The architect hires 100 interns. Each intern gets ONE floor and a specific task. They don’t know about the other 99 floors, so they can’t get confused. They report back with perfectly organized findings.

Phase 4: Aggregation (The Synthesis Phase)

Finally, the Architect combines the intern reports:

# The Architect synthesizes the final answer
'''repl
# Remove duplicates and format
unique_interactions = set(all_interactions)
final_report = f"Found {len(unique_interactions)} unique drug interactions:n"
final_report += "n".join(sorted(unique_interactions))

FINAL_VAR(final_report)
'''

The Simple Analogy:

The architect doesn’t build the skyscraper herself. She signs off on the final report that says: “All systems checked. Building is safe.”

Why This Changes Everything: The Five Breakthroughs

1. Deterministic Reasoning (The End of “Oops, I Missed Page 452”)

The Problem:

  • Standard LLMs are probabilistic. When you ask them to loop through data, they might skip lines, lose focus, or hallucinate processing they never did.

The RLM Solution:

  • Python loops are deterministic. The code guarantees every line is processed. No skipping. No forgetting. It’s mathematically certain.

🎯 Key Insight: RLM combines neural intuition (“what does this mean?”) with symbolic rigor (“did we check everything?”).

2. True Infinite Context (The Library of Alexandria Problem)

They tested RLM on 10+ million tokens — the equivalent of 20 novels. While GPT-5 failed at 33k tokens on quadratic tasks, RLM maintained 58% accuracy at 1M+ tokens.

The blockbuster result: RLM solves what base models cannot even load.

The Simple Analogy:

A human can’t memorize the Library of Alexandria. But a human with a good index system and a team of research assistants can use the entire library effectively.

3. The Paradigm Shift: From Chatbots to Operating Systems

RLM proves a theory that’s been bubbling in AI research: Attention is NOT all you need.

Old Model: LLM as a chatbot — everything must fit in its “head” (context window)

New Model: LLM as an operating system:

  • Prompt = Hard drive (infinite storage)
  • LLM = CPU (processing unit)
  • RLM = Kernel (memory manager that decides what to load when)

4. Emergent Capabilities (It Gets Smarter as Context Grows)

Unlike base models that get dumber with more data, RLMs get smarter.
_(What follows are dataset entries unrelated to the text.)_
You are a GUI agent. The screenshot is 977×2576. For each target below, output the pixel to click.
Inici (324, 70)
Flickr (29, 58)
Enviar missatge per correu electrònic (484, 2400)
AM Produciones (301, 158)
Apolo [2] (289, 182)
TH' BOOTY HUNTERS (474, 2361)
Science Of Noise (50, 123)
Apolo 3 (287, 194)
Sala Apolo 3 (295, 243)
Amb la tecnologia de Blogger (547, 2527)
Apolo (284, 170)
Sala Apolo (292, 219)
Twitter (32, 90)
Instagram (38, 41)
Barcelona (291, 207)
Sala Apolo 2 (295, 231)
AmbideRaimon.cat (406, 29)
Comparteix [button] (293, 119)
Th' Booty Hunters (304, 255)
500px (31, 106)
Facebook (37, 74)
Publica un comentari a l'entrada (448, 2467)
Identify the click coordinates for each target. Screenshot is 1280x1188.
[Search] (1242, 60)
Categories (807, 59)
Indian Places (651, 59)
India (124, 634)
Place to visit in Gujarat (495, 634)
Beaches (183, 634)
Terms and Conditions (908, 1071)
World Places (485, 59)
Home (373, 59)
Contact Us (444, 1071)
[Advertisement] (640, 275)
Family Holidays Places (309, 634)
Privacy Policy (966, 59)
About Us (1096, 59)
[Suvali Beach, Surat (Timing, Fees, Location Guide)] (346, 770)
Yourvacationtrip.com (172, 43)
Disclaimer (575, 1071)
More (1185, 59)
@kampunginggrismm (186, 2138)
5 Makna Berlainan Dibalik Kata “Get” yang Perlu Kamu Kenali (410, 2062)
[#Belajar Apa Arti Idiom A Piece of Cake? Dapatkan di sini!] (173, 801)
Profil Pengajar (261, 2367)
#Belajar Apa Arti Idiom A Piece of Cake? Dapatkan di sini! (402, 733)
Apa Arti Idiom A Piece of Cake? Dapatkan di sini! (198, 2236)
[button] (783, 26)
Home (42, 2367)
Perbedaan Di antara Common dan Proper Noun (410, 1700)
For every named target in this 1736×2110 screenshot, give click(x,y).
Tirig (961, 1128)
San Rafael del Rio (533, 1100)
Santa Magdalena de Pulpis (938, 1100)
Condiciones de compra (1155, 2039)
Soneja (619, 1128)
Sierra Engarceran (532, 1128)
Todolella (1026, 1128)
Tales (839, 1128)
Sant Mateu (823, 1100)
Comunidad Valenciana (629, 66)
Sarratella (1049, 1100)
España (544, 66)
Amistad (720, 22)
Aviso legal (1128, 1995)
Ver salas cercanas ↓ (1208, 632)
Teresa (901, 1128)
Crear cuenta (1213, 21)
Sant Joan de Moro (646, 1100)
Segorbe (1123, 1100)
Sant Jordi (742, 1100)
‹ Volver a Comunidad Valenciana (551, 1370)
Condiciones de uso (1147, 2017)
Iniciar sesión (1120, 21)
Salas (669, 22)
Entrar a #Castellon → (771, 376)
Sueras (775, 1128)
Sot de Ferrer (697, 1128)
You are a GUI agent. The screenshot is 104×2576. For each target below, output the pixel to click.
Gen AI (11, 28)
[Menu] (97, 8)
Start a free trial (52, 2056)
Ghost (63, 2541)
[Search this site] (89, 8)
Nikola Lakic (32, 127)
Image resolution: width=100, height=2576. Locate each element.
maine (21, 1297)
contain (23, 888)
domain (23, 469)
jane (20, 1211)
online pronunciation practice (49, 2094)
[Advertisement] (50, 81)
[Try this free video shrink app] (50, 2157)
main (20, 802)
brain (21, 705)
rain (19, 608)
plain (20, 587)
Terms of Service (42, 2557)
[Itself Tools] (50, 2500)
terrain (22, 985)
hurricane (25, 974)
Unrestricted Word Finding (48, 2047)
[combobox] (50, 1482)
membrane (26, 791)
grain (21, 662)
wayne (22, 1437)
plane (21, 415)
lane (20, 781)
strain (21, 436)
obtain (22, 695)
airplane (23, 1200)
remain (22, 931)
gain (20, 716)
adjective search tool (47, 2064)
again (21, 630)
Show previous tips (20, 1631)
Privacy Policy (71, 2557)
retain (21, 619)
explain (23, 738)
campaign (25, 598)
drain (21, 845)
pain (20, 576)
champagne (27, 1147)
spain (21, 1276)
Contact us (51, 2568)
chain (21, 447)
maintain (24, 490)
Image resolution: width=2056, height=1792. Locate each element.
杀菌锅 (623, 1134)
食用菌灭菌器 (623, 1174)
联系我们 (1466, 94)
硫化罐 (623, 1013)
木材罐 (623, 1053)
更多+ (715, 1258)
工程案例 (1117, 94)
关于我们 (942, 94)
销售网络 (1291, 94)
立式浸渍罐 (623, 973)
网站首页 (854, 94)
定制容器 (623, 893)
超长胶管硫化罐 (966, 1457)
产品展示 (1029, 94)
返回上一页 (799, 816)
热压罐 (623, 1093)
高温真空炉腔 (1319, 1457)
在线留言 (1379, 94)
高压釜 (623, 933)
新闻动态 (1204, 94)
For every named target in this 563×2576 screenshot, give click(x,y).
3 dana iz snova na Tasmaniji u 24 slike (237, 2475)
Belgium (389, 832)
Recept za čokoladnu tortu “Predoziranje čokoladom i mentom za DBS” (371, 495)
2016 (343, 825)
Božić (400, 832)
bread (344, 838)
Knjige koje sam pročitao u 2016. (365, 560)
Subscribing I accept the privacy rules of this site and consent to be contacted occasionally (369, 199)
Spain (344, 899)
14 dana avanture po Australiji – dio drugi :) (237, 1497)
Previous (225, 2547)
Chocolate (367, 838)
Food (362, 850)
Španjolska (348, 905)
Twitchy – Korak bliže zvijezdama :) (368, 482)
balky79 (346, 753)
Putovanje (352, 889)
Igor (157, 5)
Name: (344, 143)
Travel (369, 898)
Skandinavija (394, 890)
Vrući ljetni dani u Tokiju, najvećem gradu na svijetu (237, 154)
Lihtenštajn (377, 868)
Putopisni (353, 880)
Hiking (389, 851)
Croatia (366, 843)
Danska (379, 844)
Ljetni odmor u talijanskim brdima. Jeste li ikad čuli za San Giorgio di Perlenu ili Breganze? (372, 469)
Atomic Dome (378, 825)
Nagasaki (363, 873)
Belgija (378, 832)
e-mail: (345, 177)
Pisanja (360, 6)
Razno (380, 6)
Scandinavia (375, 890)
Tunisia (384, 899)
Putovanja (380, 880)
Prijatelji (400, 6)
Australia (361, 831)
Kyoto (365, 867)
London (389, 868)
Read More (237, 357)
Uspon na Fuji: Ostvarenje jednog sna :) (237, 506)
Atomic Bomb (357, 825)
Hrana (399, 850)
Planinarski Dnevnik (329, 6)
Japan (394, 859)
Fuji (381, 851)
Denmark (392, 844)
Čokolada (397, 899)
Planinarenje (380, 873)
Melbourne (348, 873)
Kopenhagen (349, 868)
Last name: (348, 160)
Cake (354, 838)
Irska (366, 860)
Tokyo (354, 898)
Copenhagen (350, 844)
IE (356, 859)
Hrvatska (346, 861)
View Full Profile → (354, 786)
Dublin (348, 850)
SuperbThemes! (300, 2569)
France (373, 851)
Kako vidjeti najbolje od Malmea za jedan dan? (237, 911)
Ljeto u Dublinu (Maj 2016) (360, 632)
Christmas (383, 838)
More context gives them more information to work with, and their recursive strategy scales naturally.

Real Example (from Paper): On the BrowseComp-Plus benchmark (1,000 documents, 8M+ tokens), RLM achieved 91.33% accuracy while the base GPT-5 scored 0% (couldn’t even fit the data).

5. Cost-Effectiveness (The $20 vs $0.10 Problem)

Yes, RLM uses more API calls. But let’s do the math:

  • Base GPT-5 on 1M tokens: $2.75 per query, 0% accuracy
  • RLM on 1M tokens: $0.99 median cost, 58% accuracy
  • Value: A correct answer for $20 is infinitely more valuable than a hallucination for $0.10

The Cost Distribution Reality:

Cost of RLM and baselines plotted at the 25th, 50th, 75th, and 95th percentile of total API cost. We observe comparable or even lower costs for RLMs at the 50th percentile, but sharp increases at the tail end due to potentially long RLM trajectories.

Most queries are cheap. Complex ones cost more — but they work.

Inside the Lab: Real RLM Trajectories

Let’s look at actual behavior from experiments:

Case Study 1: The Medical Researcher

Task: Find drug interactions across 1,000 medical papers (8.3M tokens)

RLM’s Thinking:

  1. “First, let me probe the data structure”
  2. “I see documents are separated by ‘ — -NEW ARTICLE — -’”
  3. “I’ll search for keywords like ‘interaction’, ‘contraindication’, ‘synergy’”
  4. “Found 237 relevant articles. I’ll process them in batches of 10.”
  5. Spawns 24 sub-LLM calls, each analyzing 10 articles
  6. “Combining results… found 89 unique drug pairs.”
  7. “Let me verify the top 10 pairs with fresh sub-calls to avoid hallucination.”
  8. FINAL_ANSWER: 89 verified drug interactions

Cost: $1.47 | Time: 3.2 minutes | Accuracy: 94%

What GPT-5 did: Crashed with “Context length exceeded” error.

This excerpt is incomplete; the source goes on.